Navan adds DACH and Nordic MICE capabilities

Diving deeper into

Navan

Company Report
The Comtravo and Resia acquisitions added high-touch MICE capabilities and invoicing technology for DACH and Nordic markets.
Analyzed 4 sources

These deals show that Navan expanded in Europe by buying local operating muscle, not just customer logos. Comtravo gave it the DACH playbook for handling regional rail, low cost carriers, VAT, and invoice workflows that matter to finance teams. Resia added an established meetings and events business in Scandinavia, so Navan could sell into companies that still need people to organize conferences, group travel, and congress logistics, alongside the core self serve booking product.

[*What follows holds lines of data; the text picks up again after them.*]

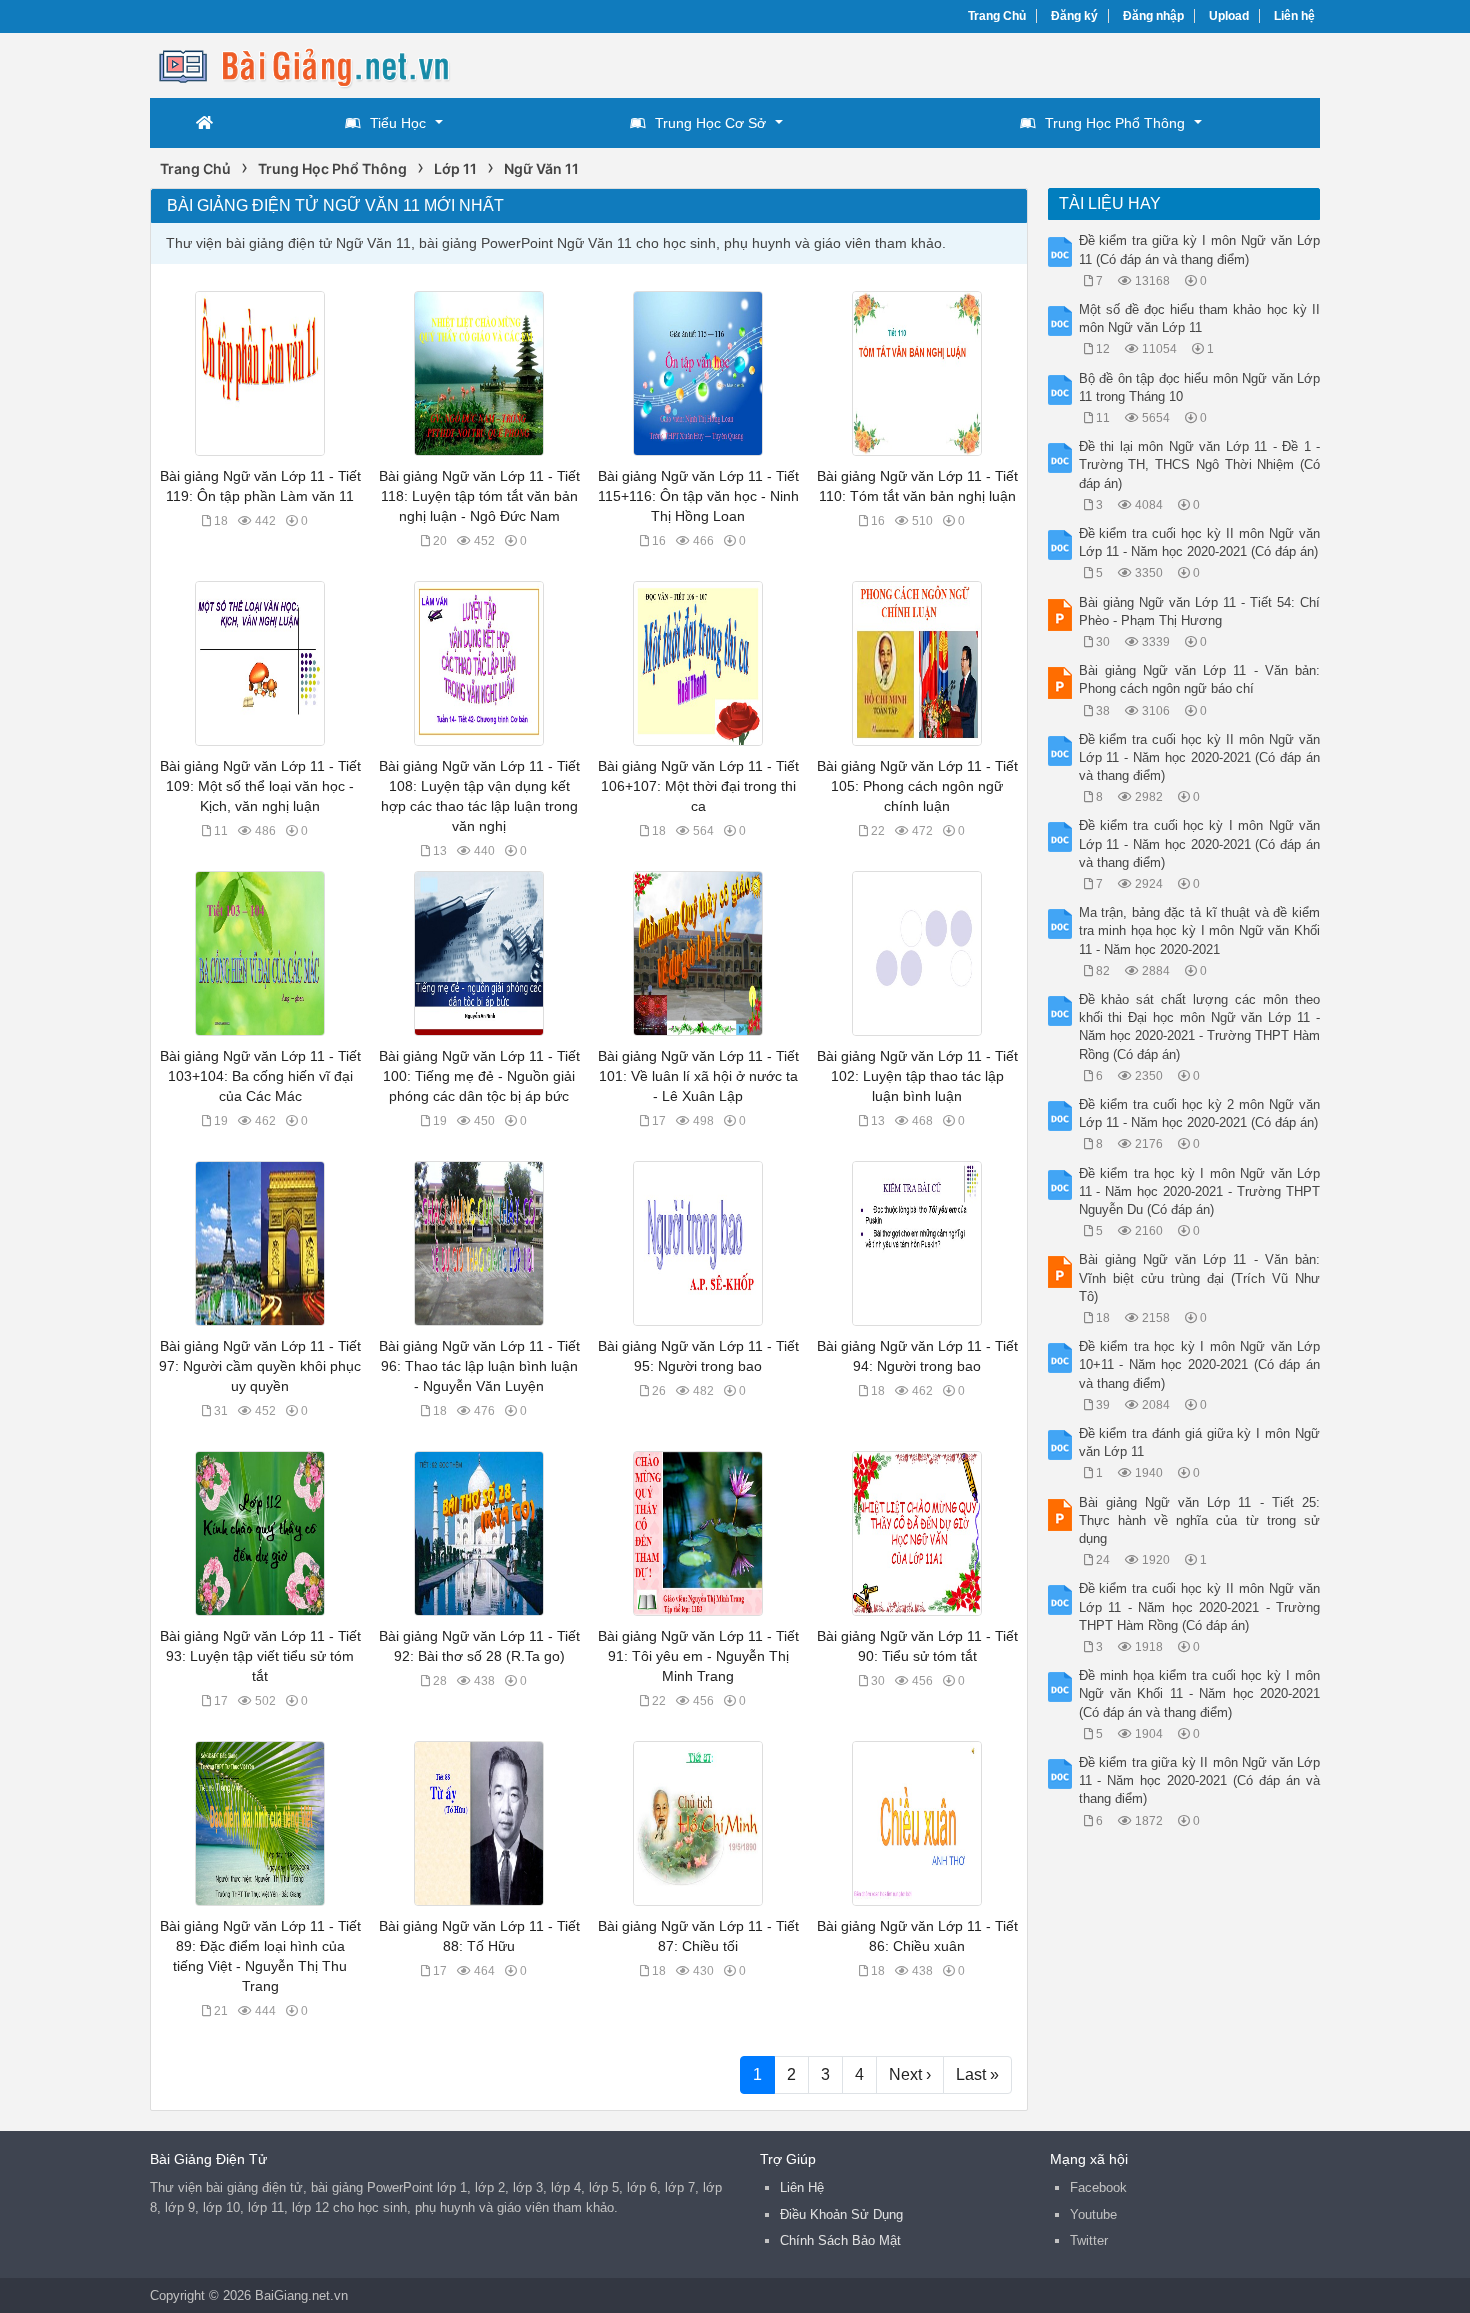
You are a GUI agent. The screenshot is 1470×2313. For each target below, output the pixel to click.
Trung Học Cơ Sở (710, 123)
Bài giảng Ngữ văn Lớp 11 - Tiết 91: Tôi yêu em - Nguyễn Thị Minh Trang (698, 1656)
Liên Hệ (802, 2187)
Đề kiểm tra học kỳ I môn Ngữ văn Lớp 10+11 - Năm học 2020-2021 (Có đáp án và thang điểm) (1200, 1364)
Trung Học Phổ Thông (1115, 123)
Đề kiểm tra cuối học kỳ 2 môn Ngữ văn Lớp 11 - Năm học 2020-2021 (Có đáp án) (1200, 1113)
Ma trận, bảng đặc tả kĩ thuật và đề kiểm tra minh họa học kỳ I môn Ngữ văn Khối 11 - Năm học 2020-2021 (1200, 930)
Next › (910, 2074)
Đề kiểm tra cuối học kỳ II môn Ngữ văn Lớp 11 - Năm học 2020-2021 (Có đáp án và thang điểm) (1200, 757)
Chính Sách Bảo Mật (840, 2240)
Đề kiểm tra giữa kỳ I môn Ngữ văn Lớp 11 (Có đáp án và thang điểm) (1200, 249)
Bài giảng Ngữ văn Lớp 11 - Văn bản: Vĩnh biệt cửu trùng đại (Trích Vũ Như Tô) (1200, 1277)
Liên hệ (1294, 16)
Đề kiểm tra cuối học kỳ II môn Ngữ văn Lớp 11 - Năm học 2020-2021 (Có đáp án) (1200, 542)
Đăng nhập (1153, 16)
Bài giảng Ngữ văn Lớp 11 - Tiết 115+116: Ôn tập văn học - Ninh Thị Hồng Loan (698, 496)
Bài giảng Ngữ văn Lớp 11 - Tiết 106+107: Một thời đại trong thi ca (698, 786)
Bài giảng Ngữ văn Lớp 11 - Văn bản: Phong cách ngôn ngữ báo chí (1200, 679)
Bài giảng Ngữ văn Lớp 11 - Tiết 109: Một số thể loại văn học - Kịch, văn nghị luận (260, 786)
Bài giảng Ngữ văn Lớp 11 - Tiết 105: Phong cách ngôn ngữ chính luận (917, 786)
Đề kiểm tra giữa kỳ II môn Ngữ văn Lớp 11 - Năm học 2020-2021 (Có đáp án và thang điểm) (1200, 1780)
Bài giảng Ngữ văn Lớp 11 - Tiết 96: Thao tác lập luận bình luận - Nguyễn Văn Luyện (479, 1366)
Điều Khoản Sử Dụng (841, 2214)
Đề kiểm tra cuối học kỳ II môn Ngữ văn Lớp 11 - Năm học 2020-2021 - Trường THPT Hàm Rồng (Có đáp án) (1200, 1606)
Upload (1229, 16)
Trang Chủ (997, 16)
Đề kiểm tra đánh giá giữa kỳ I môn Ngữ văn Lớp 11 (1200, 1442)
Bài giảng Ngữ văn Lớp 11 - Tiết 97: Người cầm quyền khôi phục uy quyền (260, 1366)
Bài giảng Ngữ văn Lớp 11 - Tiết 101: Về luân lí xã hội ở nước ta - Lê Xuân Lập (698, 1076)
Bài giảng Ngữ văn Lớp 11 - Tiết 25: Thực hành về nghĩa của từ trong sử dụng (1200, 1520)
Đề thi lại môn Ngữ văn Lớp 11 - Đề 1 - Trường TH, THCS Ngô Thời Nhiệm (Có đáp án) (1200, 464)
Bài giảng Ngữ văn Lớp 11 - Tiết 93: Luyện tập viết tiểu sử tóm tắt (260, 1656)
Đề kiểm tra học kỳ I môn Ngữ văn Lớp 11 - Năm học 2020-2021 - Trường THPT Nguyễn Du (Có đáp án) (1200, 1191)
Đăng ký (1074, 16)
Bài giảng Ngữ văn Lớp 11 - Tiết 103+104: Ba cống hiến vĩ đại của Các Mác (260, 1076)
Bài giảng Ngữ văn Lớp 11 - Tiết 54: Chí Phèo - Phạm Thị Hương (1200, 611)
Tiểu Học (398, 123)
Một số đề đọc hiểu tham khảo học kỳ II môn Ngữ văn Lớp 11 (1200, 318)
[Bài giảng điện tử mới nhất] (310, 63)
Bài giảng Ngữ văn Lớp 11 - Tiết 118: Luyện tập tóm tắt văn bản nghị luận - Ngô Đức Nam (479, 496)
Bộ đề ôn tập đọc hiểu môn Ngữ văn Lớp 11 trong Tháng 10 (1200, 387)
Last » (977, 2074)
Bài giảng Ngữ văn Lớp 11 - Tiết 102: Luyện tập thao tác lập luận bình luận (917, 1076)
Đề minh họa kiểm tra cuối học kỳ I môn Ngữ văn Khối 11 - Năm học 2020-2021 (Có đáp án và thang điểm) (1200, 1693)
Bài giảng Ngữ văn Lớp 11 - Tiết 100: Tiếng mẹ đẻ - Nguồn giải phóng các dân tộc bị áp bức (479, 1076)
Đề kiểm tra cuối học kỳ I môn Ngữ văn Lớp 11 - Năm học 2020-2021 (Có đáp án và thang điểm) (1200, 843)
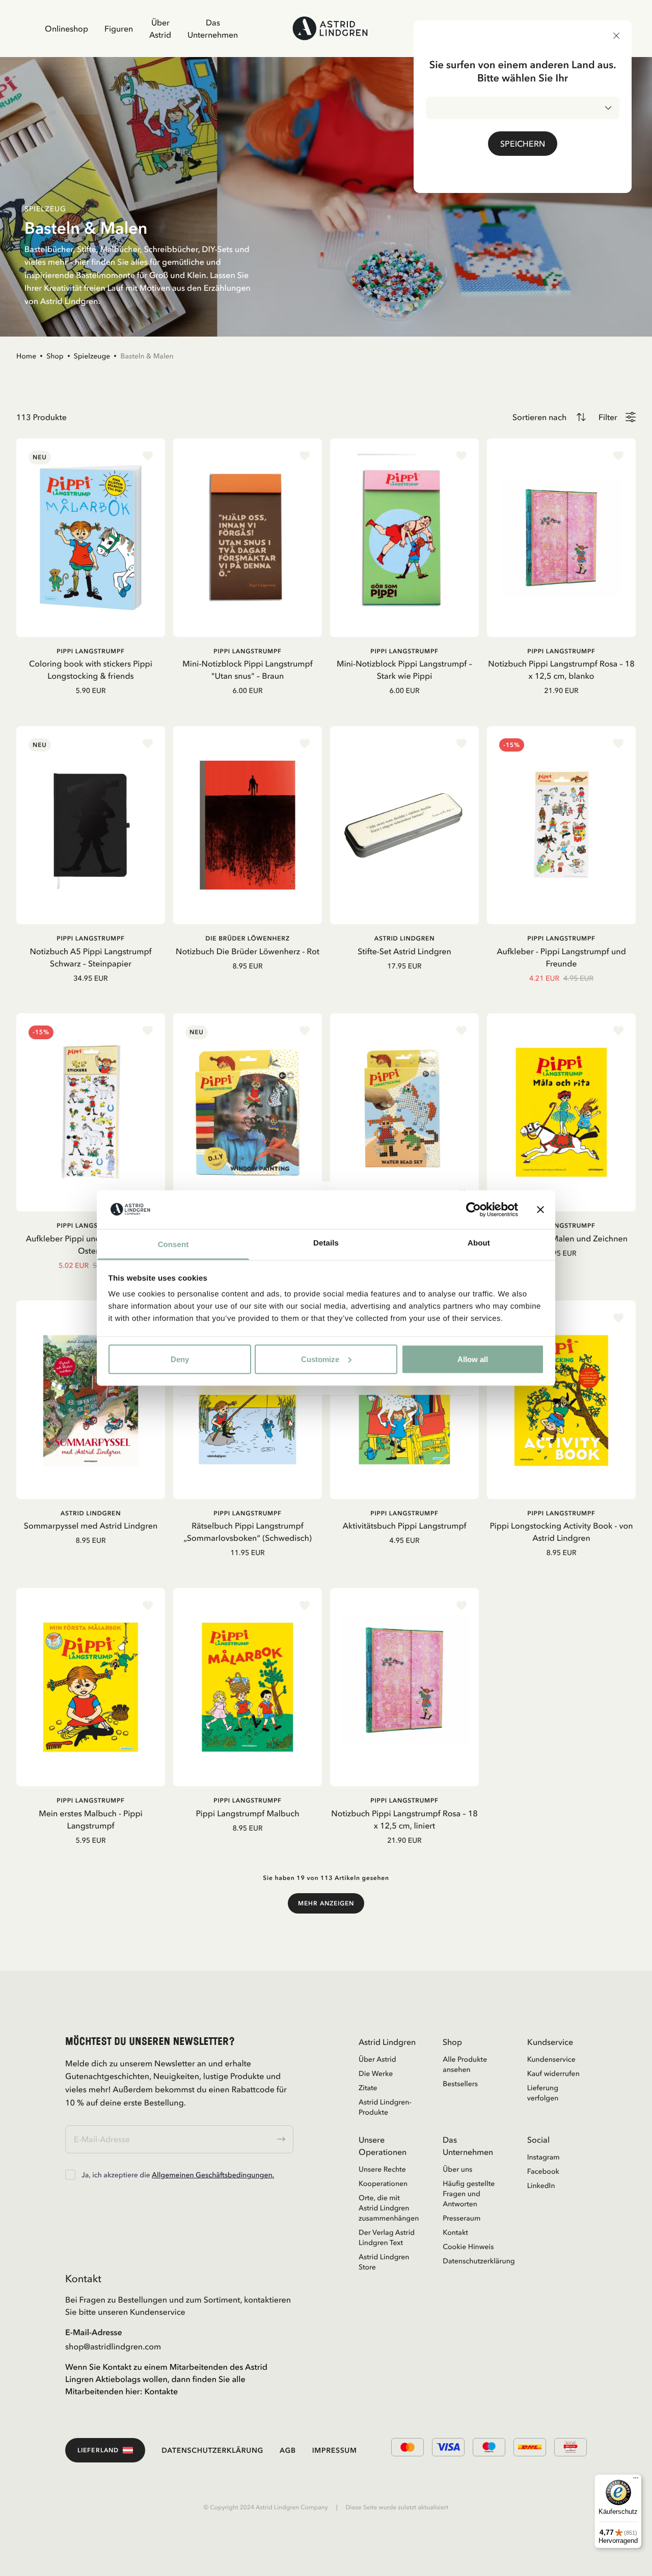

  • Comtravo was described as the market leader across DACH and Scandinavia, and brought domestic rail, low cost carrier supply, ancillary travel inventory, localized support, plus invoicing and VAT tools. In practice, that means Navan could book trips the way German finance and travel teams already buy them and bill them.
  • Resia contributed a high touch MICE operation where meetings and events made up more than a quarter of sales volume. That filled a gap for offsites, conferences, and multi person travel programs that are harder to run through a pure online booking flow.
  • The pattern matches Navan’s broader international rollout. Its India acquisition, Tripeur, likewise added local inventory and tax automation, showing that the company enters new markets by localizing payments, content, and service layers rather than forcing one US workflow everywhere.

Going forward, European expansion in corporate travel will keep favoring platforms that combine software with local service infrastructure. Navan now has a stronger base to win multinational accounts in DACH and the Nordics, because it can cover both everyday employee bookings and the messier edge cases, invoicing, tax, and events work that large regional customers still care about.